Jayden Green

Personal information
- Born: 15 January 2007 (age 19)

Sport
- Sport: Athletics
- Event: Sprint

Medal record
Men's athletics
Representing Barbados
NACAC U23 Championships
| Gold medal – first place | 2026 Tlaxcala | 200 m |
| Bronze medal – third place | 2026 Tlaxcala | 4x100 m relay |
World U20 Championships
| Bronze medal – third place | 2026 Eugene | 200m |

= Jayden Green =

Barbadian athlete

Jayden Green (born 15 January 2007) is a Barbadian sprinter.

==Biography==
In July 2026, Green won the 200 metres at the Barbados Grand Prix, claiming victory in a personal best 20.46 seconds. Later that month, Green won the gold medal over 200 metres at the 2026 NACAC U23 Championships in Mexico, running a wind-assisted time of 20.17 seconds.

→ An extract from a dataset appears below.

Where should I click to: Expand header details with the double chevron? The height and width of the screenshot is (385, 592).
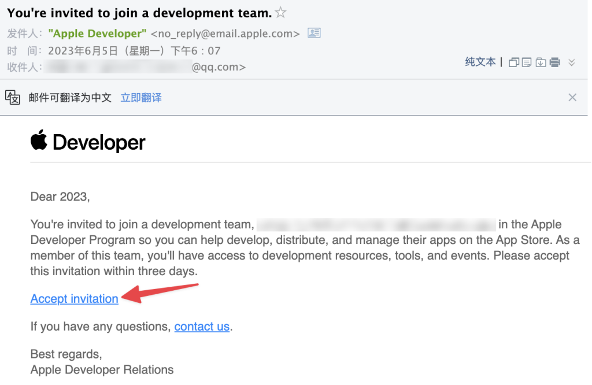point(572,62)
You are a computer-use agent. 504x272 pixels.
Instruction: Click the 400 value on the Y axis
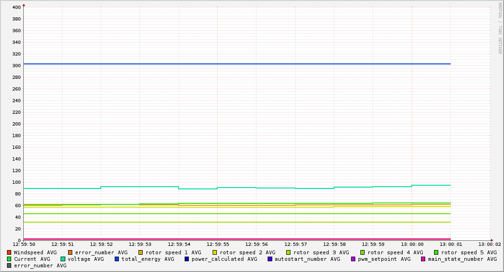pyautogui.click(x=16, y=7)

Competing at the 2026 World Athletics U20 Championships in Eugene, Oregon, he became the second Barbadian to have qualified for the final of the 200 metres at the Championships, qualifying third-fastest for the final with a time of 20.46 seconds and subsequently winning the bronze medal in the final behind American pair Tate Taylor and Blake Hamilton.